DOCUMENT TEXT
__________

NVIDIA RTX 2080 Ti
Start saving: Nvidia redefines the high end
YOU EXPECT a press release to make ambitious claims, but the one from Nvidia for its Turing GPU architecture is particularly striking. The headline tells us that it will “fundamentally change computer graphics,” and the company’s CEO, Jensen Huang, says that it is “Nvidia’s most important innovation in computer graphics in more than a decade.” Bold talk, but there’s substance behind it. Turing is more than a generational step: It brings genuinely fresh technology to the graphics card, with real-time ray tracing as star billing.
Turing follows on from Pascal, which has powered everything from the top-tier GTX 1080 Ti down to entry-level GTX 1050s. Nvidia also has its Volta architecture, released last year, with its machine-learning cores, but this has been kept to specialist markets, apart from the eye-watering $2,999 Titan V. Turing is aimed at the mass market, although it’s starting at the top. It’ll run alongside Pascal-powered cards for the foreseeable future.
The Turing architecture has similar clock speeds to Pascal, but increases the CUDA (Compute Unified Device Architecture— small parallel processing units) core count by 15–20 percent. There are improvements to the SMs (Streaming Multiprocessors), and in memory bandwidth, plus a handful of new graphics functions, but the cherry on top is the addition of dedicated RT and AI hardware.

__________

PROVIDED MATERIAL
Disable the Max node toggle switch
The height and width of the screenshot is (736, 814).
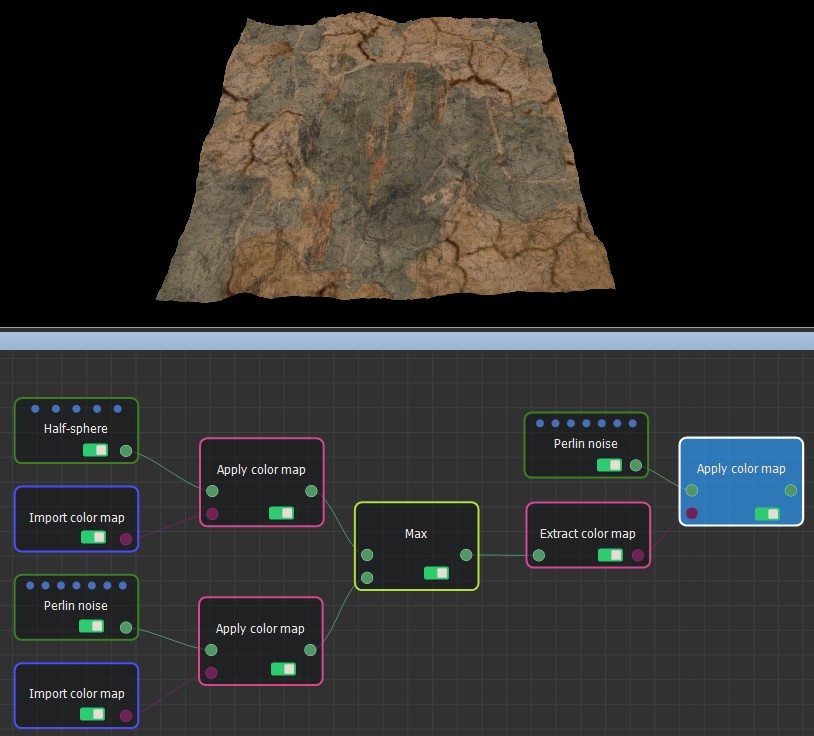(x=436, y=573)

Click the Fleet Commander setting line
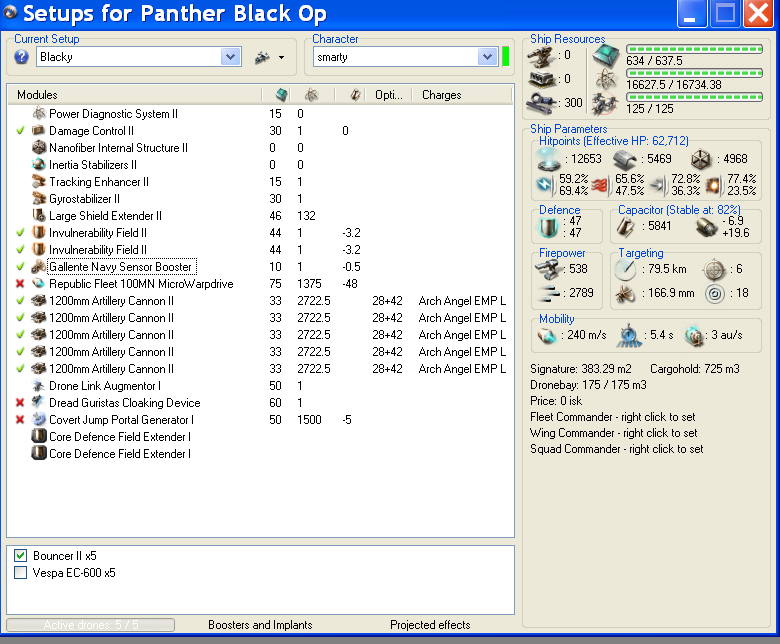coord(614,417)
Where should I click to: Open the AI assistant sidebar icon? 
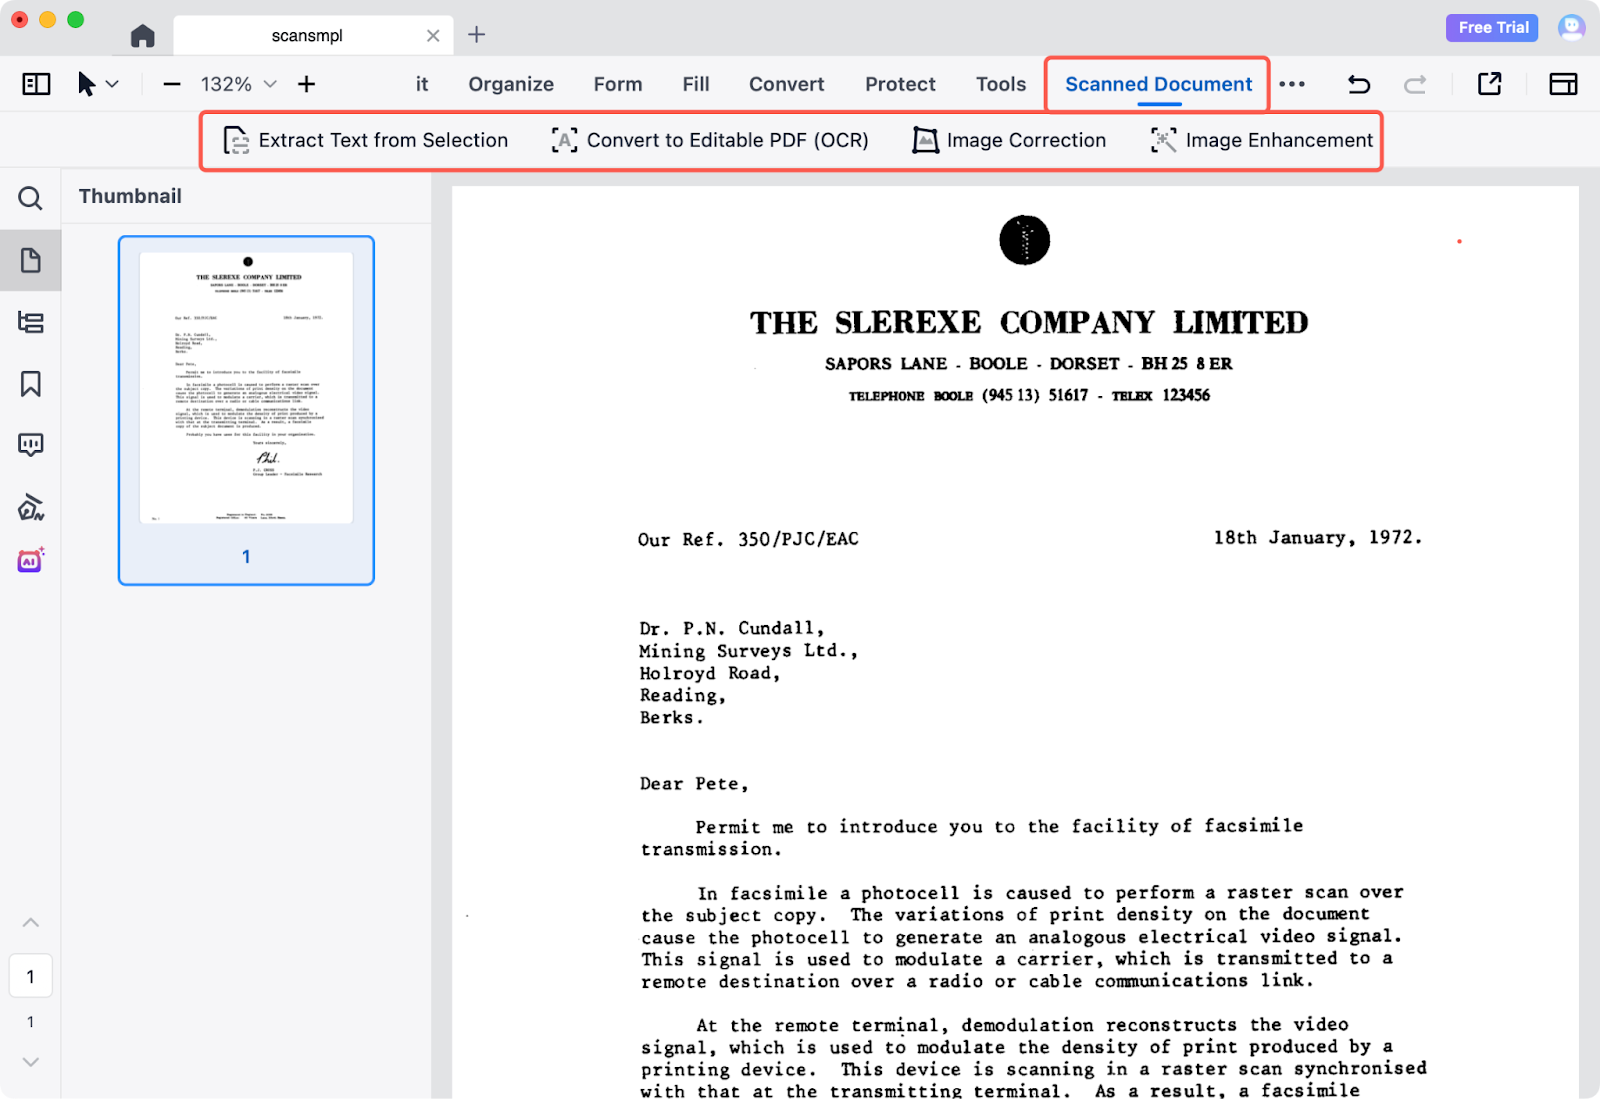[x=30, y=561]
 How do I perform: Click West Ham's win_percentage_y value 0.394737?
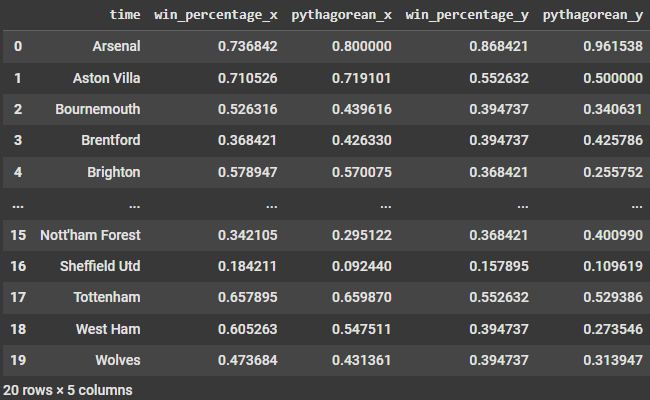(x=499, y=329)
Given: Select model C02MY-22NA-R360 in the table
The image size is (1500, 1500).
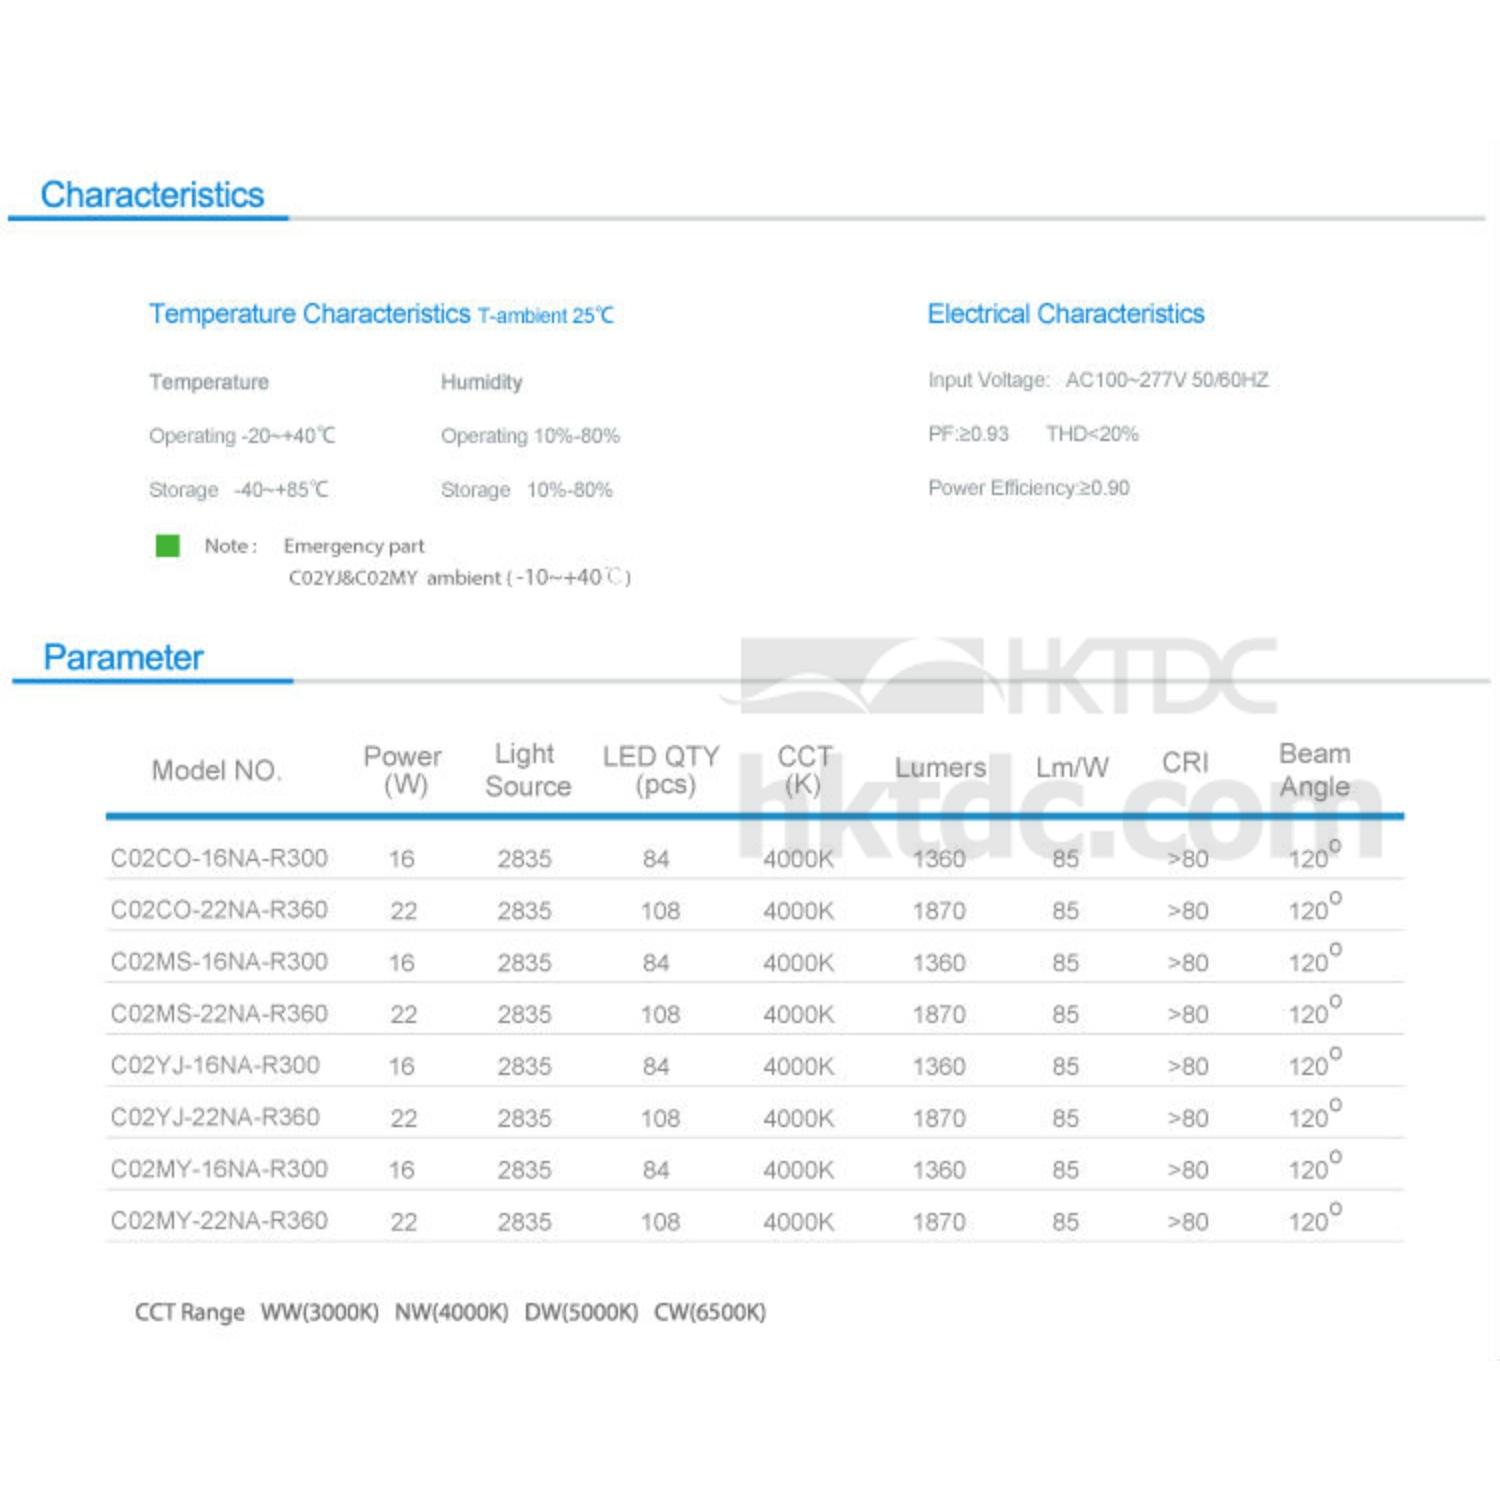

__________

WHAT THE EXERCISE ASKS
Reproduce the passage of the text on Nvidia's Turing architecture between "Turing follows on" and "and AI hardware.", inclusive, substituting "mainstream market" for "mass market".

TASK RESPONSE
Turing follows on from Pascal, which has powered everything from the top-tier GTX 1080 Ti down to entry-level GTX 1050s. Nvidia also has its Volta architecture, released last year, with its machine-learning cores, but this has been kept to specialist markets, apart from the eye-watering $2,999 Titan V. Turing is aimed at the mainstream market, although it’s starting at the top. It’ll run alongside Pascal-powered cards for the foreseeable future.
The Turing architecture has similar clock speeds to Pascal, but increases the CUDA (Compute Unified Device Architecture— small parallel processing units) core count by 15–20 percent. There are improvements to the SMs (Streaming Multiprocessors), and in memory bandwidth, plus a handful of new graphics functions, but the cherry on top is the addition of dedicated RT and AI hardware.